### REQUIRED ACTION
Retype the listing that follows, leaving nothing out.

### DATASET ENTRIES

┄┄┄┄┄┄

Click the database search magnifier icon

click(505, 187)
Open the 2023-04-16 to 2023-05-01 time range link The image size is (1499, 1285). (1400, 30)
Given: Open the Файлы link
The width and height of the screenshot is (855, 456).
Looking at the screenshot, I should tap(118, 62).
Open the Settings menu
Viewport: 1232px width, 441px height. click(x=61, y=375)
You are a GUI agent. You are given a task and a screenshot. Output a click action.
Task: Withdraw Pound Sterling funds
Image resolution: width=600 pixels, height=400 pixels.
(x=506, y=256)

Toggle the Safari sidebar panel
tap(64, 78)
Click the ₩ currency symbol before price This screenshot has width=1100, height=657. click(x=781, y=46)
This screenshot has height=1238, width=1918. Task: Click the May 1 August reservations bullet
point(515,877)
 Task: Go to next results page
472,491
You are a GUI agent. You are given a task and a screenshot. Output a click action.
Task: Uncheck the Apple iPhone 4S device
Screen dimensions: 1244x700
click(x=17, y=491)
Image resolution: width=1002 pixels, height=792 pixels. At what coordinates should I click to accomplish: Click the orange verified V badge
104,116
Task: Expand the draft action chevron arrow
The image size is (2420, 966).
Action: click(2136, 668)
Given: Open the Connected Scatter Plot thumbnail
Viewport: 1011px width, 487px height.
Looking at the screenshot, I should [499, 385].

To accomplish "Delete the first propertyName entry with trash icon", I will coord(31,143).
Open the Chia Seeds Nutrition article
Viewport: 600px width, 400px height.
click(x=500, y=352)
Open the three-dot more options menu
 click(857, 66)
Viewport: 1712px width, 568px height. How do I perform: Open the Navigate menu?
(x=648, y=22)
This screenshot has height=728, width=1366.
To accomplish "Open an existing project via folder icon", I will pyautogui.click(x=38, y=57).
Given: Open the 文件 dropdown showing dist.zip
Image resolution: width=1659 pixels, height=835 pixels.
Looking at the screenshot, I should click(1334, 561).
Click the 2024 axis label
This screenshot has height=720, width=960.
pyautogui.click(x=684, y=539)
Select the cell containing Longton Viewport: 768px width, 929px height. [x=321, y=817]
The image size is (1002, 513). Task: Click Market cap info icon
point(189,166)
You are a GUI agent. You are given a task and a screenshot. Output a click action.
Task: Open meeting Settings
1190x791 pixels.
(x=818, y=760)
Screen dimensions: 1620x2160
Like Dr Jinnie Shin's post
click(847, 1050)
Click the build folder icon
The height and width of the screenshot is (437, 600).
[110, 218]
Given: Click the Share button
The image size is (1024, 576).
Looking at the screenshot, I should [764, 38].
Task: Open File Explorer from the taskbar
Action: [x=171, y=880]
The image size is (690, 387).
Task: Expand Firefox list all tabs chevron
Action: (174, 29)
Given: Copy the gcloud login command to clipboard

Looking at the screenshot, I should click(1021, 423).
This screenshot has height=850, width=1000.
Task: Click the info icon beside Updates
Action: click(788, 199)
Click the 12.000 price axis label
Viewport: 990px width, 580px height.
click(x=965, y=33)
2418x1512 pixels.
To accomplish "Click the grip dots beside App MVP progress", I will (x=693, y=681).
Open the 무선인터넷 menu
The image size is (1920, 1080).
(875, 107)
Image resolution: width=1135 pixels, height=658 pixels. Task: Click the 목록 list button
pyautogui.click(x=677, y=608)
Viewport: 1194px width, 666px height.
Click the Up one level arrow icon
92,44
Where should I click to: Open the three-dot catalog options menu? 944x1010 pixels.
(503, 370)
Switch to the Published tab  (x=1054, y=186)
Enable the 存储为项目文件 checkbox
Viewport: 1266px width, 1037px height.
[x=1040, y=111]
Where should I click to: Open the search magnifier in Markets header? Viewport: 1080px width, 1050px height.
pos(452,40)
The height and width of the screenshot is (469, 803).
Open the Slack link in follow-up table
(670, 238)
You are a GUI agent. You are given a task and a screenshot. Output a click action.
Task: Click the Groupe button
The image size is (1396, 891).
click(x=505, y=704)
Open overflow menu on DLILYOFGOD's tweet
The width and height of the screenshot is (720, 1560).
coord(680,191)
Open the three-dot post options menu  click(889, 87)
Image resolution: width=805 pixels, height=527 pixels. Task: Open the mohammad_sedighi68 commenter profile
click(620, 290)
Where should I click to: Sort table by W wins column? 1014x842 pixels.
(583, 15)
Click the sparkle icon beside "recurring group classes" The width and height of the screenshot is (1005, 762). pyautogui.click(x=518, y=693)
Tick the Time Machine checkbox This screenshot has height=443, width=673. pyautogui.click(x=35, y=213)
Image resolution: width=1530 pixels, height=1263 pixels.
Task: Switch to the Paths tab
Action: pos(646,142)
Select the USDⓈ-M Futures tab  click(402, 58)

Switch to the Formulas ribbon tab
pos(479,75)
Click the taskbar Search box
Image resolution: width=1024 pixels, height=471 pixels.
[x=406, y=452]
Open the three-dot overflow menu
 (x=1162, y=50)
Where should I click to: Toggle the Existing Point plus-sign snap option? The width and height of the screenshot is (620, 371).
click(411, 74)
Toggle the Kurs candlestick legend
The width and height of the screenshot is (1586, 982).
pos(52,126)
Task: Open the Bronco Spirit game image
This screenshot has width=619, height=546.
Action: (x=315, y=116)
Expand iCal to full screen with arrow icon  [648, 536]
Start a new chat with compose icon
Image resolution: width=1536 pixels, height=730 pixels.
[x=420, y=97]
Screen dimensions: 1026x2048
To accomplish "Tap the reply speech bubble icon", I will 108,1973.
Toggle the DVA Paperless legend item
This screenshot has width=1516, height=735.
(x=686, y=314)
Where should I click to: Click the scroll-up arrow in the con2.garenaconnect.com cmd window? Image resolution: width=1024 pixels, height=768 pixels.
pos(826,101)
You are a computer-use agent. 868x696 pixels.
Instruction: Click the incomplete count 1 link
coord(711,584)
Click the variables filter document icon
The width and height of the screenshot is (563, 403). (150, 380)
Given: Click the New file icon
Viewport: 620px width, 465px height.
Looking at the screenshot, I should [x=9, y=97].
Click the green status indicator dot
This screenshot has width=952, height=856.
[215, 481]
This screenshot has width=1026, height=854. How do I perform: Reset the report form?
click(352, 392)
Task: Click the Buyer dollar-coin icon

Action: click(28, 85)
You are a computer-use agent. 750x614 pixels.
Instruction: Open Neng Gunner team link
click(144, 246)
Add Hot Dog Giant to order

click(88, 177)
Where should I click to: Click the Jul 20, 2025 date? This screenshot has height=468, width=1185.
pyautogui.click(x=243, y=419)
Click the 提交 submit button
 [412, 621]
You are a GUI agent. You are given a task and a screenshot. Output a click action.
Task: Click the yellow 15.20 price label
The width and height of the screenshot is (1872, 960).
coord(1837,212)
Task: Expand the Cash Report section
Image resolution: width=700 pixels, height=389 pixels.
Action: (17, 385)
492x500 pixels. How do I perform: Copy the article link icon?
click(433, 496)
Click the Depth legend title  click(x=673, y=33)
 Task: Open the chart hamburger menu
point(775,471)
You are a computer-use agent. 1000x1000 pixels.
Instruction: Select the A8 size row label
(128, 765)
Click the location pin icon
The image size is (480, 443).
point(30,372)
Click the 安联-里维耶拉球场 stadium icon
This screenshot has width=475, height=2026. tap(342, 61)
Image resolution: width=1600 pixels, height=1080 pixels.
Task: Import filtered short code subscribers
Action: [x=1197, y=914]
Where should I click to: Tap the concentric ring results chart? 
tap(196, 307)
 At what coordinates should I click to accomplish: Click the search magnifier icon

┄┄┄┄┄┄

### WORKED SOLUTION
Click the database search magnifier icon

click(505, 187)
Open the 2023-04-16 to 2023-05-01 time range link The image size is (1499, 1285). (1400, 30)
Given: Open the Файлы link
The width and height of the screenshot is (855, 456).
Looking at the screenshot, I should tap(118, 62).
Open the Settings menu
Viewport: 1232px width, 441px height. click(x=61, y=375)
You are a GUI agent. You are given a task and a screenshot. Output a click action.
Task: Withdraw Pound Sterling funds
Image resolution: width=600 pixels, height=400 pixels.
(x=506, y=256)

Toggle the Safari sidebar panel
tap(64, 78)
Click the ₩ currency symbol before price This screenshot has width=1100, height=657. click(x=781, y=46)
This screenshot has height=1238, width=1918. Task: Click the May 1 August reservations bullet
point(515,877)
 Task: Go to next results page
472,491
You are a GUI agent. You are given a task and a screenshot. Output a click action.
Task: Uncheck the Apple iPhone 4S device
Screen dimensions: 1244x700
click(x=17, y=491)
Image resolution: width=1002 pixels, height=792 pixels. At what coordinates should I click to accomplish: Click the orange verified V badge
104,116
Task: Expand the draft action chevron arrow
The image size is (2420, 966).
Action: click(2136, 668)
Given: Open the Connected Scatter Plot thumbnail
Viewport: 1011px width, 487px height.
Looking at the screenshot, I should [499, 385].

To accomplish "Delete the first propertyName entry with trash icon", I will coord(31,143).
Open the Chia Seeds Nutrition article
Viewport: 600px width, 400px height.
click(x=500, y=352)
Open the three-dot more options menu
 click(857, 66)
Viewport: 1712px width, 568px height. How do I perform: Open the Navigate menu?
(x=648, y=22)
This screenshot has height=728, width=1366.
To accomplish "Open an existing project via folder icon", I will pyautogui.click(x=38, y=57).
Given: Open the 文件 dropdown showing dist.zip
Image resolution: width=1659 pixels, height=835 pixels.
Looking at the screenshot, I should click(1334, 561).
Click the 2024 axis label
This screenshot has height=720, width=960.
pyautogui.click(x=684, y=539)
Select the cell containing Longton Viewport: 768px width, 929px height. [x=321, y=817]
The image size is (1002, 513). Task: Click Market cap info icon
point(189,166)
You are a GUI agent. You are given a task and a screenshot. Output a click action.
Task: Open meeting Settings
1190x791 pixels.
(x=818, y=760)
Screen dimensions: 1620x2160
Like Dr Jinnie Shin's post
click(847, 1050)
Click the build folder icon
The height and width of the screenshot is (437, 600).
[110, 218]
Given: Click the Share button
The image size is (1024, 576).
Looking at the screenshot, I should [764, 38].
Task: Open File Explorer from the taskbar
Action: [x=171, y=880]
The image size is (690, 387).
Task: Expand Firefox list all tabs chevron
Action: (174, 29)
Given: Copy the gcloud login command to clipboard

Looking at the screenshot, I should click(1021, 423).
This screenshot has height=850, width=1000.
Task: Click the info icon beside Updates
Action: click(788, 199)
Click the 12.000 price axis label
Viewport: 990px width, 580px height.
click(x=965, y=33)
2418x1512 pixels.
To accomplish "Click the grip dots beside App MVP progress", I will (x=693, y=681).
Open the 무선인터넷 menu
The image size is (1920, 1080).
(875, 107)
Image resolution: width=1135 pixels, height=658 pixels. Task: Click the 목록 list button
pyautogui.click(x=677, y=608)
Viewport: 1194px width, 666px height.
Click the Up one level arrow icon
92,44
Where should I click to: Open the three-dot catalog options menu? 944x1010 pixels.
(503, 370)
Switch to the Published tab  (x=1054, y=186)
Enable the 存储为项目文件 checkbox
Viewport: 1266px width, 1037px height.
[x=1040, y=111]
Where should I click to: Open the search magnifier in Markets header? Viewport: 1080px width, 1050px height.
pos(452,40)
The height and width of the screenshot is (469, 803).
Open the Slack link in follow-up table
(670, 238)
You are a GUI agent. You are given a task and a screenshot. Output a click action.
Task: Click the Groupe button
The image size is (1396, 891).
click(x=505, y=704)
Open overflow menu on DLILYOFGOD's tweet
The width and height of the screenshot is (720, 1560).
coord(680,191)
Open the three-dot post options menu  click(889, 87)
Image resolution: width=805 pixels, height=527 pixels. Task: Open the mohammad_sedighi68 commenter profile
click(620, 290)
Where should I click to: Sort table by W wins column? 1014x842 pixels.
(583, 15)
Click the sparkle icon beside "recurring group classes" The width and height of the screenshot is (1005, 762). pyautogui.click(x=518, y=693)
Tick the Time Machine checkbox This screenshot has height=443, width=673. pyautogui.click(x=35, y=213)
Image resolution: width=1530 pixels, height=1263 pixels.
Task: Switch to the Paths tab
Action: pos(646,142)
Select the USDⓈ-M Futures tab  click(402, 58)

Switch to the Formulas ribbon tab
pos(479,75)
Click the taskbar Search box
Image resolution: width=1024 pixels, height=471 pixels.
[x=406, y=452]
Open the three-dot overflow menu
 (x=1162, y=50)
Where should I click to: Toggle the Existing Point plus-sign snap option? The width and height of the screenshot is (620, 371).
click(411, 74)
Toggle the Kurs candlestick legend
The width and height of the screenshot is (1586, 982).
pos(52,126)
Task: Open the Bronco Spirit game image
This screenshot has width=619, height=546.
Action: (x=315, y=116)
Expand iCal to full screen with arrow icon  [648, 536]
Start a new chat with compose icon
Image resolution: width=1536 pixels, height=730 pixels.
[x=420, y=97]
Screen dimensions: 1026x2048
To accomplish "Tap the reply speech bubble icon", I will 108,1973.
Toggle the DVA Paperless legend item
This screenshot has width=1516, height=735.
(x=686, y=314)
Where should I click to: Click the scroll-up arrow in the con2.garenaconnect.com cmd window? Image resolution: width=1024 pixels, height=768 pixels.
pos(826,101)
You are a computer-use agent. 868x696 pixels.
Instruction: Click the incomplete count 1 link
coord(711,584)
Click the variables filter document icon
The width and height of the screenshot is (563, 403). (150, 380)
Given: Click the New file icon
Viewport: 620px width, 465px height.
Looking at the screenshot, I should [x=9, y=97].
Click the green status indicator dot
This screenshot has width=952, height=856.
[215, 481]
This screenshot has width=1026, height=854. How do I perform: Reset the report form?
click(352, 392)
Task: Click the Buyer dollar-coin icon

Action: click(28, 85)
You are a computer-use agent. 750x614 pixels.
Instruction: Open Neng Gunner team link
click(144, 246)
Add Hot Dog Giant to order

click(88, 177)
Where should I click to: Click the Jul 20, 2025 date? This screenshot has height=468, width=1185.
pyautogui.click(x=243, y=419)
Click the 提交 submit button
 [412, 621]
You are a GUI agent. You are given a task and a screenshot. Output a click action.
Task: Click the yellow 15.20 price label
The width and height of the screenshot is (1872, 960).
coord(1837,212)
Task: Expand the Cash Report section
Image resolution: width=700 pixels, height=389 pixels.
Action: (17, 385)
492x500 pixels. How do I perform: Copy the article link icon?
click(433, 496)
Click the Depth legend title  click(x=673, y=33)
 Task: Open the chart hamburger menu
point(775,471)
You are a computer-use agent. 1000x1000 pixels.
Instruction: Select the A8 size row label
(128, 765)
Click the location pin icon
The image size is (480, 443).
point(30,372)
Click the 安联-里维耶拉球场 stadium icon
This screenshot has width=475, height=2026. tap(342, 61)
Image resolution: width=1600 pixels, height=1080 pixels.
Task: Import filtered short code subscribers
Action: [x=1197, y=914]
Where should I click to: Tap the concentric ring results chart? 
tap(196, 307)
 At what coordinates should I click to accomplish: Click the search magnifier icon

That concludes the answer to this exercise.